W O Bentley proudly debuted the new 3-litre car bearing his name on Stand 126 at the 1919 Olympia Motor Exhibition, the prototype engine having fired up for the first time just a few weeks earlier. In only mildly developed form, this was the model which was to become a legend in motor racing history and which, with its leather-strapped bonnet, classical radiator design and British Racing Green livery has become the archetypal vintage sports car.
Early success in the 1922 Isle of Man Tourist Trophy, when Bentleys finished second, fourth and fifth to take the Team Prize, led to the introduction of the TT Replica (later known as the Speed Model).
However, by the middle of the decade the 3-Litre’s competitiveness was on the wane and this, together with the fact that too many customers had been tempted to fit unsuitably heavy coachwork to the excellent 3-Litre chassis rather than accept the expense and complexity of Bentley’s 6 1/2 litre ‘Silent Six’, led to the introduction of the ‘4 1/2’.
The new 4 1/2 Litre model effectively employed the chassis, transmission and brakes of the 3-Litre, combined with an engine that was in essence two-thirds of the six-cylinder 6 1/2 litre unit. Thus the new four-cylinder motor retained the six’s 100x140mm bore/stroke and Bentley’s familiar four-valves-per-cylinder fixed-’head architecture, but reverted to the front-end vertical camshaft drive of the 3-Litre.

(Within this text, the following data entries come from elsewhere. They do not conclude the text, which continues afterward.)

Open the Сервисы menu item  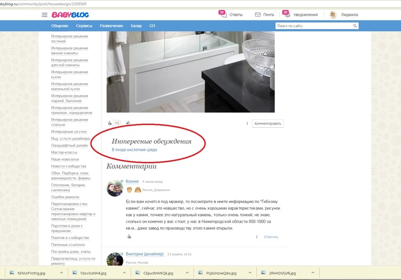point(84,26)
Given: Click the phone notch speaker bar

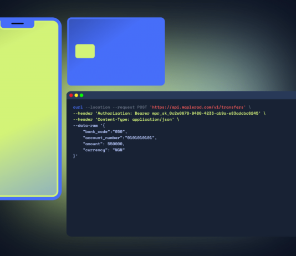Looking at the screenshot, I should [x=18, y=24].
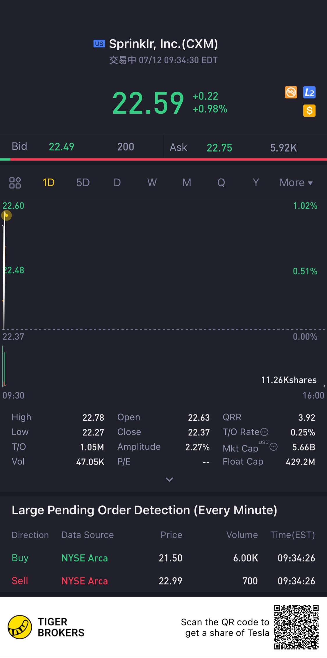The width and height of the screenshot is (327, 658).
Task: Select the Q quarterly chart tab
Action: 221,183
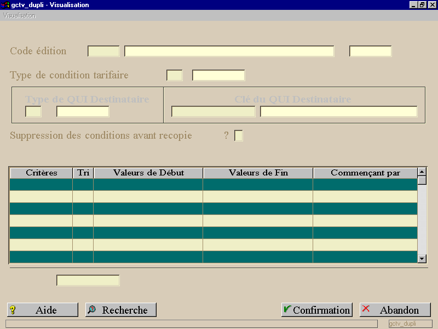Click the green checkmark Confirmation icon
Image resolution: width=438 pixels, height=329 pixels.
[287, 309]
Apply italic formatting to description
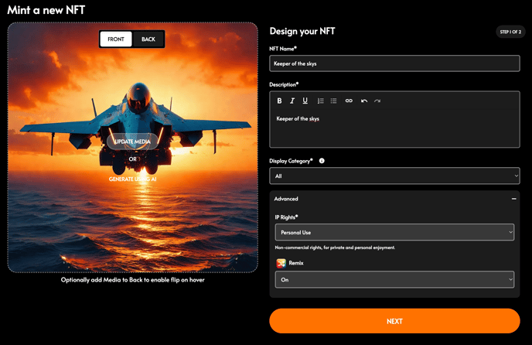532x345 pixels. [x=292, y=101]
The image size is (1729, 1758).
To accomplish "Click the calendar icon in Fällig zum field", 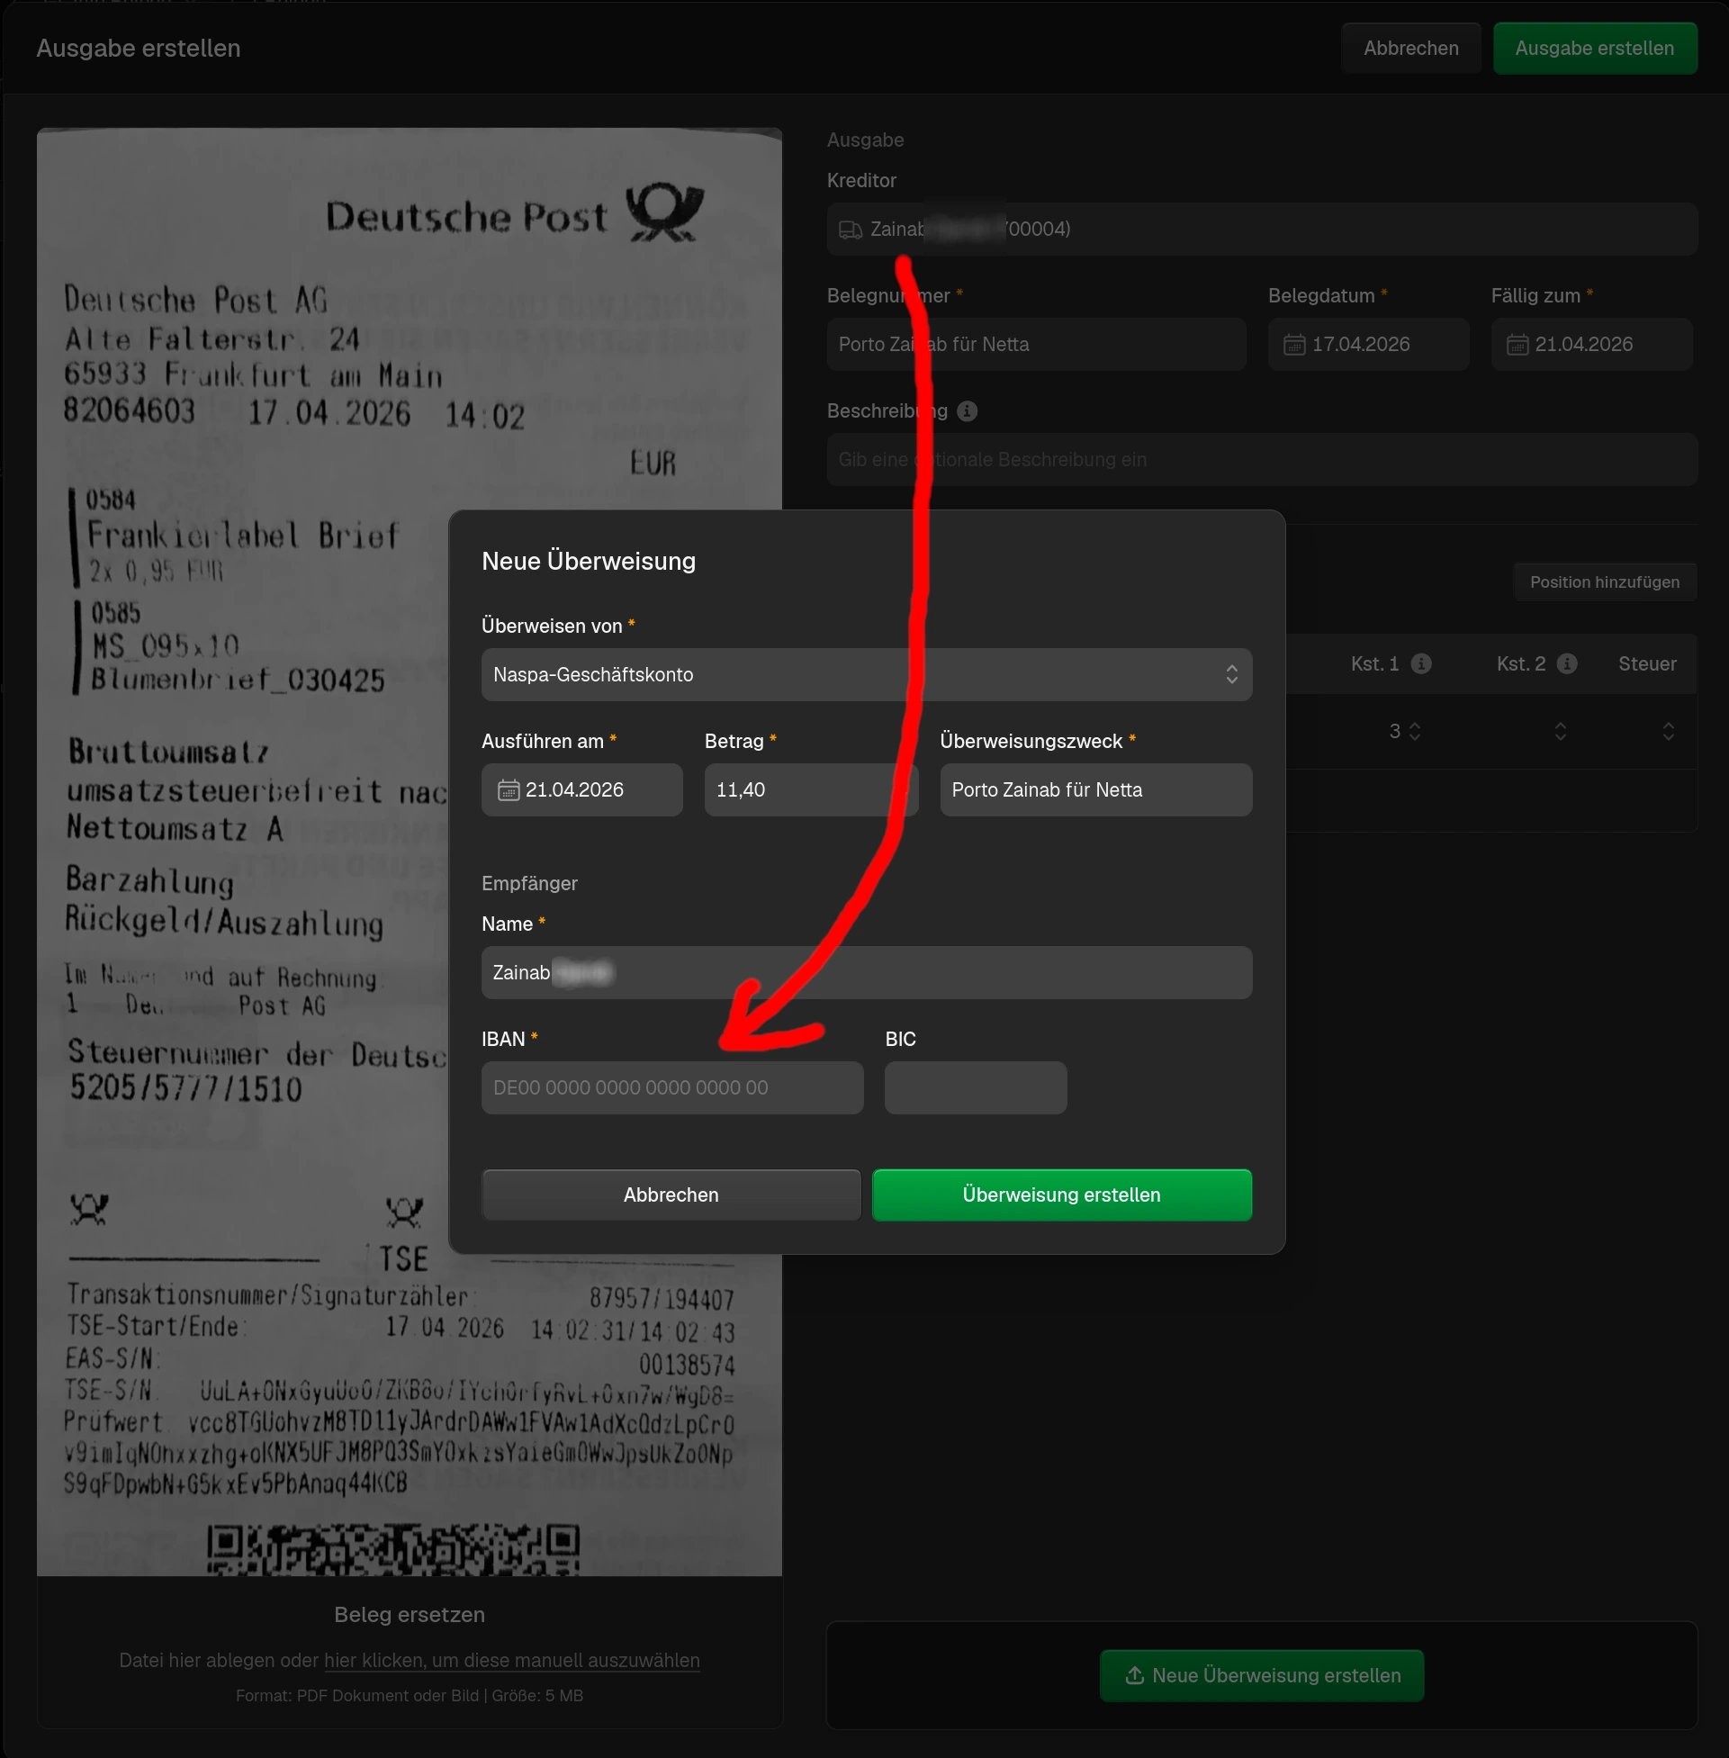I will (x=1517, y=345).
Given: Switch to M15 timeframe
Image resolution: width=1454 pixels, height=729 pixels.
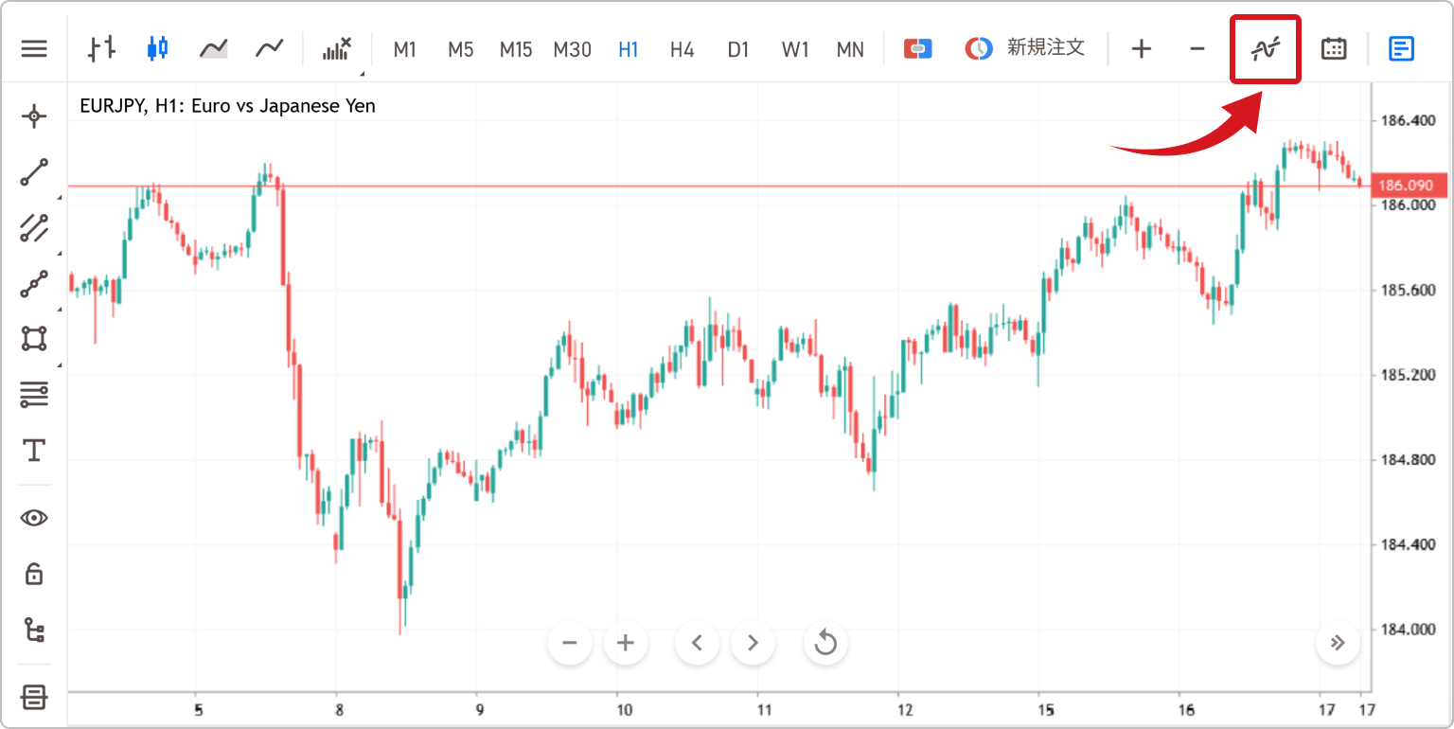Looking at the screenshot, I should coord(516,49).
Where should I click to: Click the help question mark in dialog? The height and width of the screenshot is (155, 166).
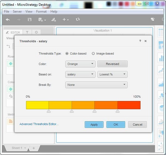tap(140, 41)
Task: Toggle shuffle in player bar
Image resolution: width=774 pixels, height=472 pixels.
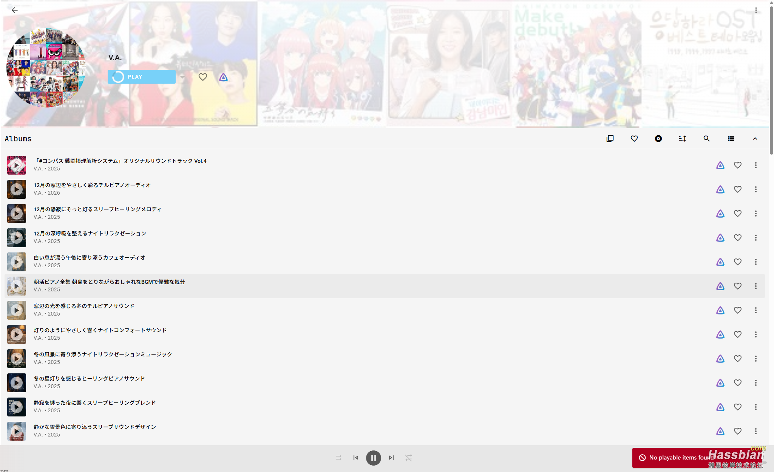Action: (338, 458)
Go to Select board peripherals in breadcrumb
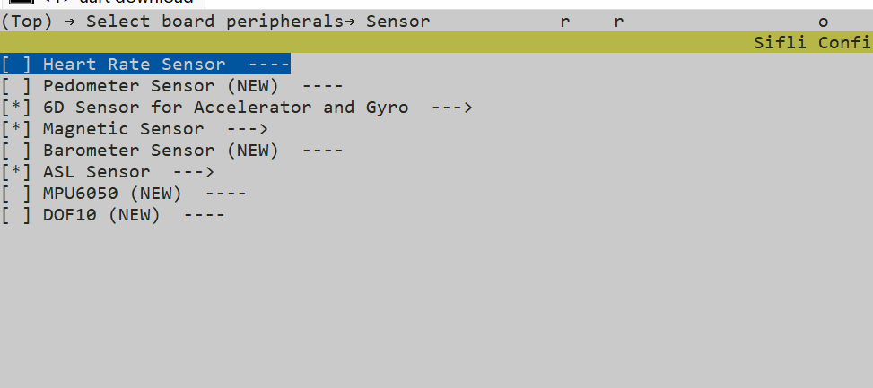Screen dimensions: 873x388 [x=214, y=22]
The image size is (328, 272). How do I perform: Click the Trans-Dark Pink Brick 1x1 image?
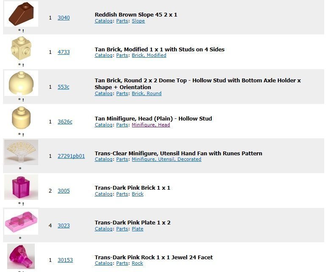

Bentley Motors lost no time in race-proving its new car. It is believed that the first prototype engine went into the 3-Litre chassis of the 1927 Le Mans practice car. Subsequently this same engine was fitted to the first production 4½-Litre chassis for that year’s Grand Prix d’Endurance at the Sarthe circuit. The original 4 1/2 Litre car, nicknamed by the team ‘Old Mother Gun’ and driven by Frank Clement and Leslie Callingham, promptly set the fastest race lap of 73.41mph before being eliminated in the infamous ‘White House Crash’ multiple pile-up.
The 4 1/2 Litre was produced for four years, all but nine of the 665 cars made being built on the 3-Litre’s ‘Long Standard’, 10’ 10”-wheelbase chassis. Purchasers of the 4 1/2 Litre model were, in common with those of all vintage-period Bentleys, free to specify their preferences from a very considerable range of mechanical and electrical equipment, in addition to whatever body style and coachbuilder might be required.
This wonderful Mk VI special is built in the style of a 4/12 Litre Tourer with a hand fabricated body in aluminium by Paul Forty , who educated himself whilst working for the Legendary Coachbuilder Bob Peterson. The result as you can imagine is fantastic and the car is resplendent in British Racing Green coachwork over green upholstery.
The engine is from a later 6.75 litre V8 Bentley and is mated to the MK VI original 4 speed gearbox and also benefits from having an overdrive unit for relaxed cruising. Indeed during the vendor’s ownership he has travelled from London to the Midlands on many occasions- the car performing faultlessly. The front brakes have been upgraded to Wilwood discs but are hidden from view in aluminium cast drums.
Serviced regularly and starting on the button, this wonderful MK VI is described as reliable and comfortable to drive, possessing plenty of power and torque for modern traffic. Its automotive styling is a guaranteed centre of attention at any of the most prestigious motoring events.